* PROMPT: A set of records appears below. Print them all, word for word.

[INFORMATION GIVEN]

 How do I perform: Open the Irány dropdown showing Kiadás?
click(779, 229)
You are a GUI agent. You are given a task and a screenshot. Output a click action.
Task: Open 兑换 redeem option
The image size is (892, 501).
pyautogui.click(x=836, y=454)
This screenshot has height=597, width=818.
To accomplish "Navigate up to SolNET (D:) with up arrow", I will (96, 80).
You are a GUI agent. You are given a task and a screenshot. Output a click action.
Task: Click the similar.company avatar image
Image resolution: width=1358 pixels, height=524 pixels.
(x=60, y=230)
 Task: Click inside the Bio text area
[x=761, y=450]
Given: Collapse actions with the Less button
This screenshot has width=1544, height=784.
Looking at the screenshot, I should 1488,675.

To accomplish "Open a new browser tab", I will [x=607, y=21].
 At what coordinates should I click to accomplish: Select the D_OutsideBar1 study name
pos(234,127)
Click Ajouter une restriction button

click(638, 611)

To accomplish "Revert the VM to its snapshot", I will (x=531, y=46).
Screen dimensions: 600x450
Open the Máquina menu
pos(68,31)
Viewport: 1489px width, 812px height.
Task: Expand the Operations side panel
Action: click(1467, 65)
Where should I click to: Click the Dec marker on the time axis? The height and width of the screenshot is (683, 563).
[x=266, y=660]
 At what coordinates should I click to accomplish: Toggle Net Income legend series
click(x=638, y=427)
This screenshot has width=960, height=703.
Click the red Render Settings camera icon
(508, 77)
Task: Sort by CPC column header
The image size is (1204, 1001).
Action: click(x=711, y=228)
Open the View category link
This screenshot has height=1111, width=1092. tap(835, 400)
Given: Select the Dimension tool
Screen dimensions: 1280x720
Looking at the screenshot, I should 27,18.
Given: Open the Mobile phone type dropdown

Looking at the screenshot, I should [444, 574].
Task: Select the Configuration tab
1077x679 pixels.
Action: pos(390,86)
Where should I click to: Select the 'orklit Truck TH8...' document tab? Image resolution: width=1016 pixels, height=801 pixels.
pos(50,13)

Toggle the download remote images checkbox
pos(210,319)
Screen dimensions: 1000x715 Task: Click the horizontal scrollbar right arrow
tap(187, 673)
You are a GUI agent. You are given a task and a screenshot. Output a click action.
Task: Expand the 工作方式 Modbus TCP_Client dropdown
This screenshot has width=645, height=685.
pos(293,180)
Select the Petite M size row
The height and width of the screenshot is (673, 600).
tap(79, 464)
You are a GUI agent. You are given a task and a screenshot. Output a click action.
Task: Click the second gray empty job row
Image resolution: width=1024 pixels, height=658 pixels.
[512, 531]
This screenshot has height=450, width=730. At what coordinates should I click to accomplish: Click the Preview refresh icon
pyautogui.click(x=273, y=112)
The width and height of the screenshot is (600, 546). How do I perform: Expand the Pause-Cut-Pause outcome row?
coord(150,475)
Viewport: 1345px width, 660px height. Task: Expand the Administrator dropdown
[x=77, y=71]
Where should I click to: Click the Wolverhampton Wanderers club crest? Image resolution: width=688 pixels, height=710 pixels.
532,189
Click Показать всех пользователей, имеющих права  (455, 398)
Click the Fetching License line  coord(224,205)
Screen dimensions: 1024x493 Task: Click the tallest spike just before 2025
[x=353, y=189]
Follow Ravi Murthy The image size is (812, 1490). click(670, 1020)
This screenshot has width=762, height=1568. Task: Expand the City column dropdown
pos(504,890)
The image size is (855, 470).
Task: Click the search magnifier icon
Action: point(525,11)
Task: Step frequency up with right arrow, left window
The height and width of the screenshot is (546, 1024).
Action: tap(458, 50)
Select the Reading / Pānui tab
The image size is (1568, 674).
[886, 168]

[/INFORMATION GIVEN]

* RESPONSE BELOW:
 How do I perform: Open the Irány dropdown showing Kiadás?
click(779, 229)
You are a GUI agent. You are given a task and a screenshot. Output a click action.
Task: Open 兑换 redeem option
The image size is (892, 501).
pyautogui.click(x=836, y=454)
This screenshot has height=597, width=818.
To accomplish "Navigate up to SolNET (D:) with up arrow", I will (96, 80).
You are a GUI agent. You are given a task and a screenshot. Output a click action.
Task: Click the similar.company avatar image
Image resolution: width=1358 pixels, height=524 pixels.
(x=60, y=230)
 Task: Click inside the Bio text area
[x=761, y=450]
Given: Collapse actions with the Less button
This screenshot has width=1544, height=784.
Looking at the screenshot, I should 1488,675.

To accomplish "Open a new browser tab", I will [x=607, y=21].
 At what coordinates should I click to accomplish: Select the D_OutsideBar1 study name
pos(234,127)
Click Ajouter une restriction button

click(638, 611)

To accomplish "Revert the VM to its snapshot", I will (x=531, y=46).
Screen dimensions: 600x450
Open the Máquina menu
pos(68,31)
Viewport: 1489px width, 812px height.
Task: Expand the Operations side panel
Action: click(1467, 65)
Where should I click to: Click the Dec marker on the time axis? The height and width of the screenshot is (683, 563).
[x=266, y=660]
 At what coordinates should I click to accomplish: Toggle Net Income legend series
click(x=638, y=427)
This screenshot has width=960, height=703.
Click the red Render Settings camera icon
(508, 77)
Task: Sort by CPC column header
The image size is (1204, 1001).
Action: click(x=711, y=228)
Open the View category link
This screenshot has height=1111, width=1092. tap(835, 400)
Given: Select the Dimension tool
Screen dimensions: 1280x720
Looking at the screenshot, I should 27,18.
Given: Open the Mobile phone type dropdown

Looking at the screenshot, I should [444, 574].
Task: Select the Configuration tab
1077x679 pixels.
Action: pos(390,86)
Where should I click to: Select the 'orklit Truck TH8...' document tab? Image resolution: width=1016 pixels, height=801 pixels.
pos(50,13)

Toggle the download remote images checkbox
pos(210,319)
Screen dimensions: 1000x715 Task: Click the horizontal scrollbar right arrow
tap(187, 673)
You are a GUI agent. You are given a task and a screenshot. Output a click action.
Task: Expand the 工作方式 Modbus TCP_Client dropdown
This screenshot has width=645, height=685.
pos(293,180)
Select the Petite M size row
The height and width of the screenshot is (673, 600).
tap(79, 464)
You are a GUI agent. You are given a task and a screenshot. Output a click action.
Task: Click the second gray empty job row
Image resolution: width=1024 pixels, height=658 pixels.
[512, 531]
This screenshot has height=450, width=730. At what coordinates should I click to accomplish: Click the Preview refresh icon
pyautogui.click(x=273, y=112)
The width and height of the screenshot is (600, 546). How do I perform: Expand the Pause-Cut-Pause outcome row?
coord(150,475)
Viewport: 1345px width, 660px height. Task: Expand the Administrator dropdown
[x=77, y=71]
Where should I click to: Click the Wolverhampton Wanderers club crest? Image resolution: width=688 pixels, height=710 pixels.
532,189
Click Показать всех пользователей, имеющих права  (455, 398)
Click the Fetching License line  coord(224,205)
Screen dimensions: 1024x493 Task: Click the tallest spike just before 2025
[x=353, y=189]
Follow Ravi Murthy The image size is (812, 1490). click(670, 1020)
This screenshot has width=762, height=1568. Task: Expand the City column dropdown
pos(504,890)
The image size is (855, 470).
Task: Click the search magnifier icon
Action: point(525,11)
Task: Step frequency up with right arrow, left window
The height and width of the screenshot is (546, 1024).
Action: tap(458, 50)
Select the Reading / Pānui tab
The image size is (1568, 674).
[886, 168]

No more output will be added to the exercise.